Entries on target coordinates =
_ _ _ _

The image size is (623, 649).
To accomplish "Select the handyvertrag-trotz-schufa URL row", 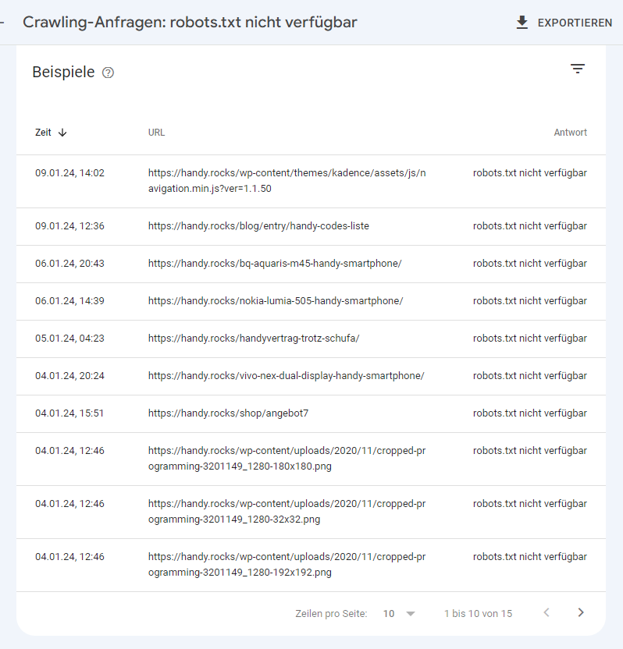I will [x=254, y=339].
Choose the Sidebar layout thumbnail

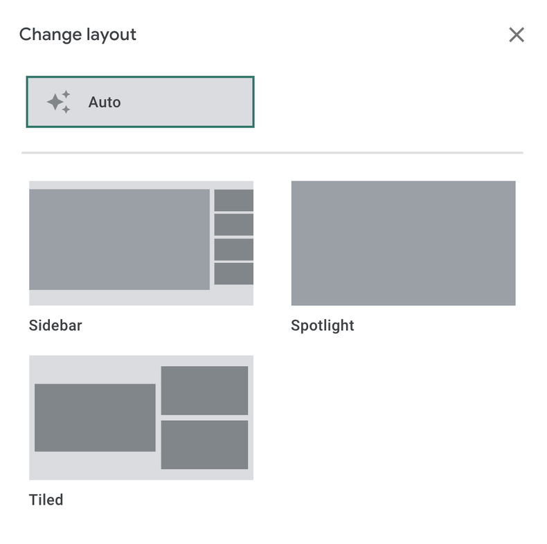point(141,243)
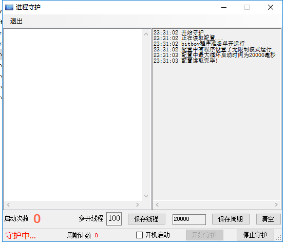This screenshot has width=285, height=244.
Task: Click log panel scroll right arrow
Action: [x=276, y=205]
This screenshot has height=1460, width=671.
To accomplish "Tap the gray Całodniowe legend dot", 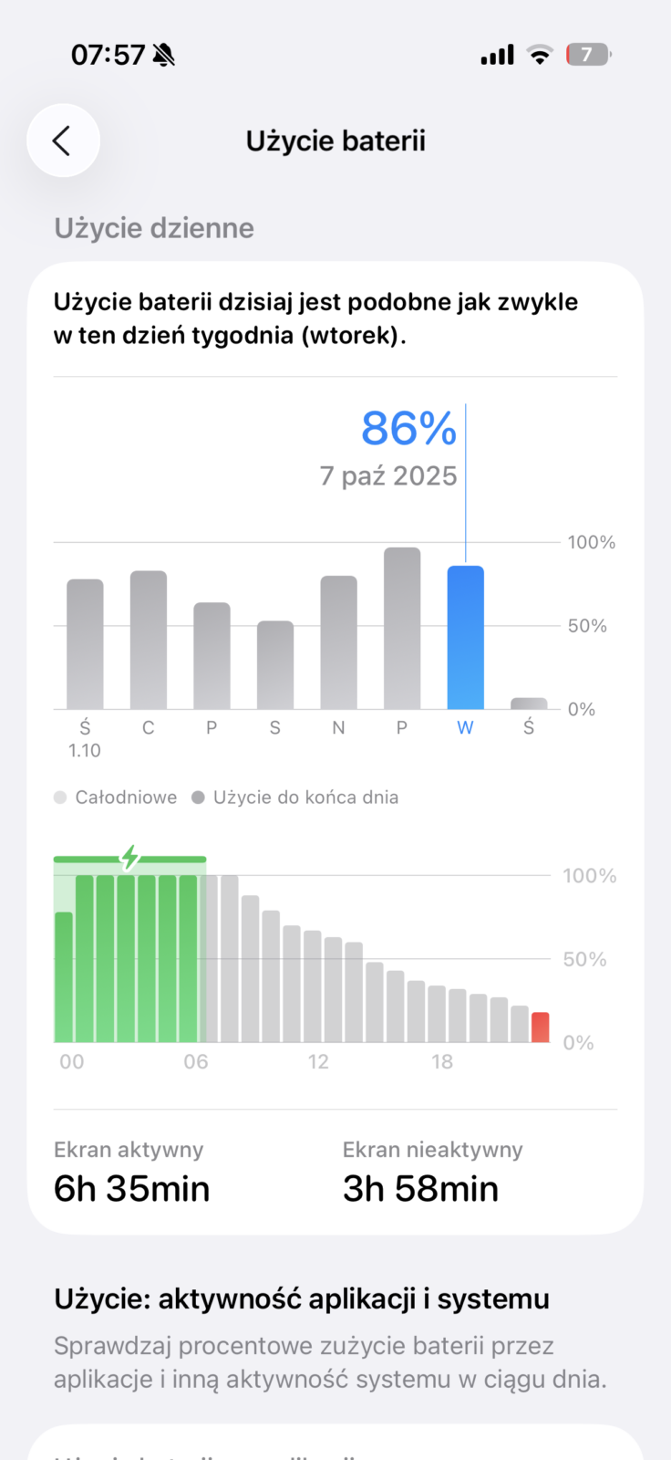I will tap(61, 798).
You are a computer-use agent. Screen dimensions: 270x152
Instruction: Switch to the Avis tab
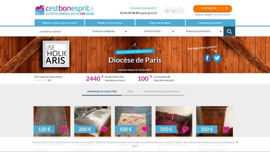click(x=130, y=91)
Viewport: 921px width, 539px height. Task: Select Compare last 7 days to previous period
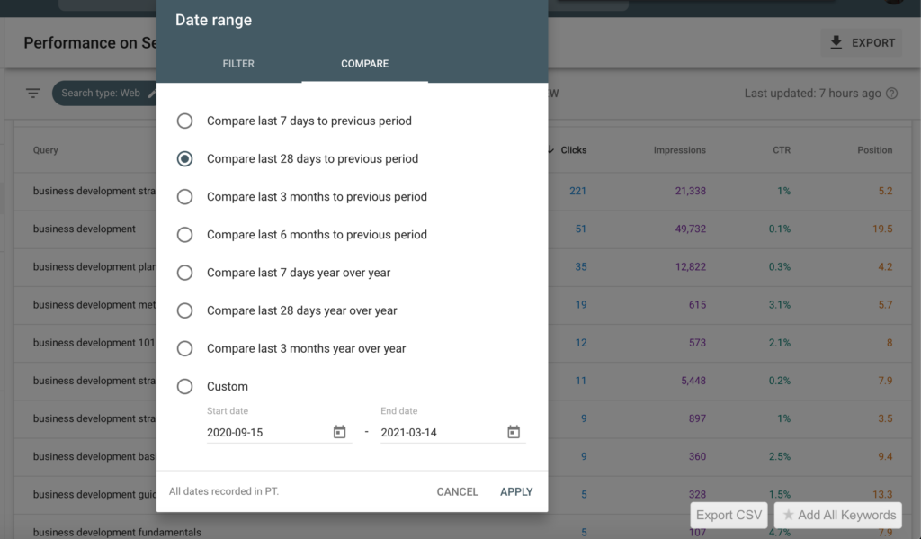[184, 121]
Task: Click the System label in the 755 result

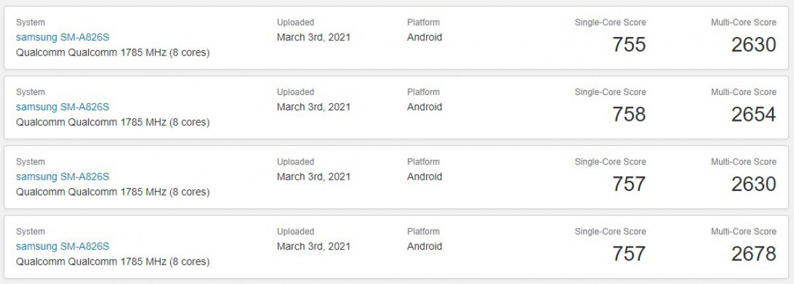Action: click(x=30, y=22)
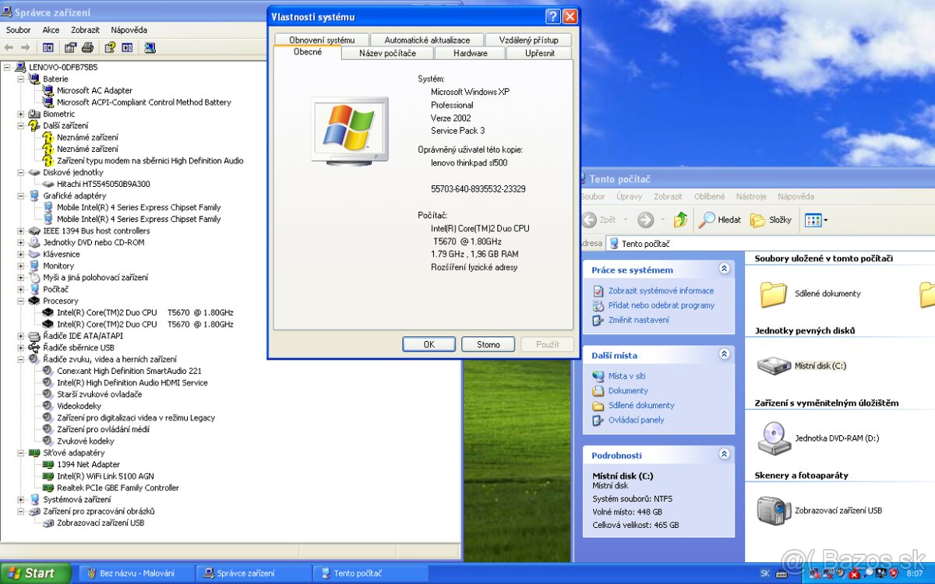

_ _ _ _

What is expected = Copy out the entries word for word, from the line containing "You are a computer-use" through the end of the entries, including both ends. Omit the pictures from your copy.

Exercise answer =
You are a computer-use agent. Screen dimensions: 270x152
Instruction: Switch to the Avis tab
click(x=130, y=91)
Viewport: 921px width, 539px height. Task: Select Compare last 7 days to previous period
[184, 121]
Task: Click the System label in the 755 result

Action: click(x=30, y=22)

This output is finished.